Compelled to explore the subject after the delivery of her first child, actress Ricki Lake recruits filmmaker Abby Epstein to question the way American women have babies.
The film interlaces intimate birth stories with surprising historical, political and scientific insights and shocking statistics about the current maternity care system. When director Epstein discovers she is pregnant during the making of the film, the journey becomes even more personal.
Should most births be viewed as a natural life process, or should every delivery be treated as a potentially catastrophic medical emergency?

When I initially got pregnant, I think I assumed I would have my baby in a hospital with a possibility of a c-section cause that is what was normal, right? Wrong. For the average person, this is what they are expected to believe. No one ever (Ob, etc.) ever explains the other choices. Fortunately, I was exposed to different birth plans and yes, I'm aware that some things don't happen as planned and that is okay, too. Not soon after getting my first ultrasound, I made the decision to switch from my OB/YN to a Birth Center with Midwifes. Since I decided I wanted to try for a natural, epi-free, vaginal delivery and I knew that it was highly unlikely that it would happen in an hospital. 
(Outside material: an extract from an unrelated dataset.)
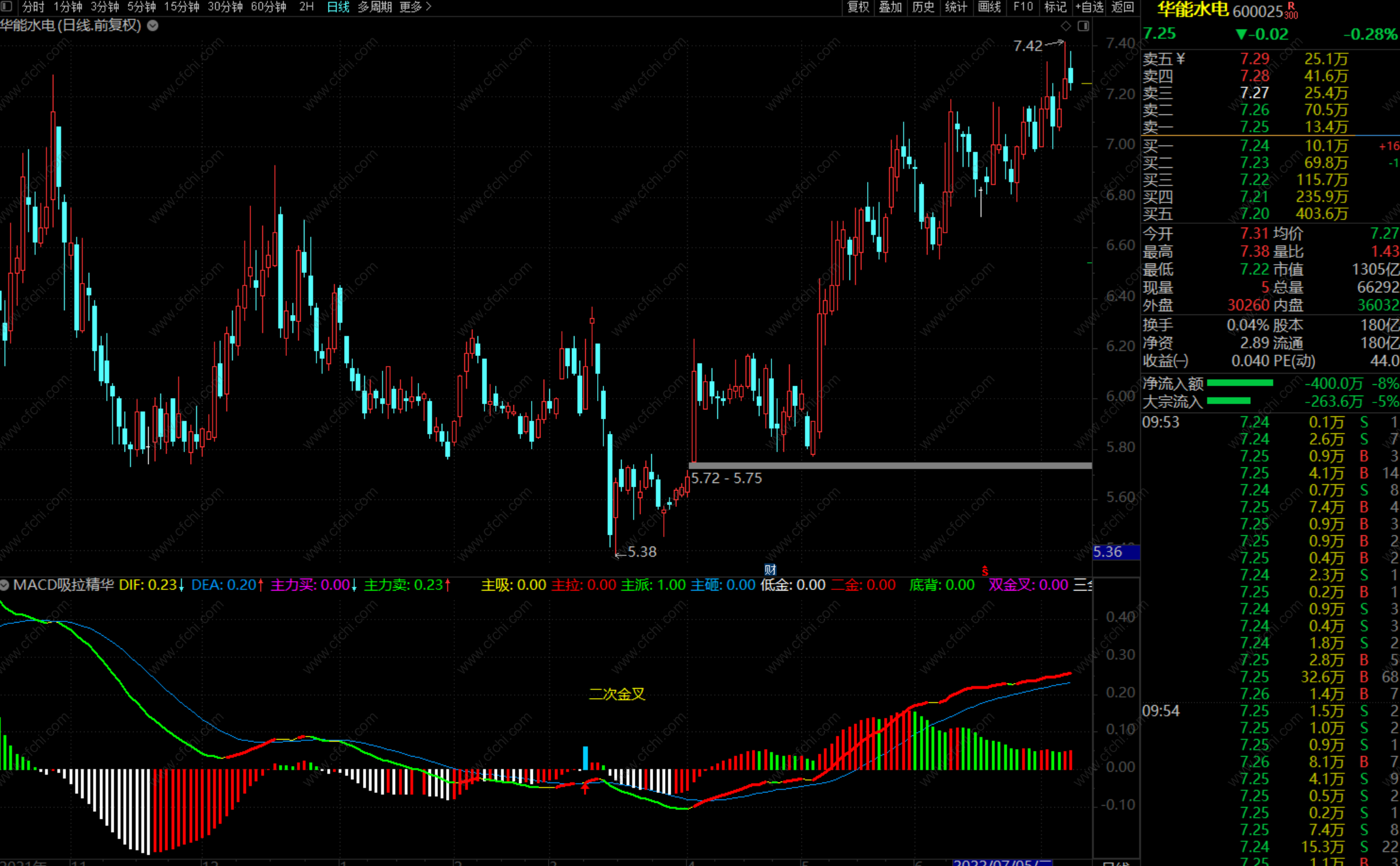The image size is (1400, 866).
Task: Click the red $ marker on timeline
Action: [x=985, y=570]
I received many questions from people who either didn't know what a birth center was or just wanted to know why I would opt for a "painful" delivery experience. I find it interesting that many women seem to think having a hospital birth with interventions (epidural, inductions, IV attachment, being attached to a monitor, the STRONG possibility of MAJOR surgery aka C-section) is a less painful way to bring their baby into this world. I'm in no way judging these people but wish people were aware of the facts before assuming my plan is the CRAZY plan. 

Back to the main point, the movie. This movie basically discusses this idea of the lack of knowledge being provided to women and the lack of support for a natural vaginal delivery that women around the world have been able to do for years. It really opens your eyes to the birthing industry/business and I have to say I recommend this video for those willing to open themselves and have their preconceived notions challenged. 

Have you heard of this documentary or have you seen it? What are your thoughts on the video or on natural vaginal delivery?


  1. Good for you! More power to you!

  2. well girlfriend. you KNOW my thoughts and I'm so incredibly proud of you no matter the outcome. Giving it all you have and giving your daughter and you the option of a med-free, peaceful delivery is a great start to her entrance into this world.

    I am with you in spirit Chele. I'm so disappointed beyond words that I can't be there for/with you.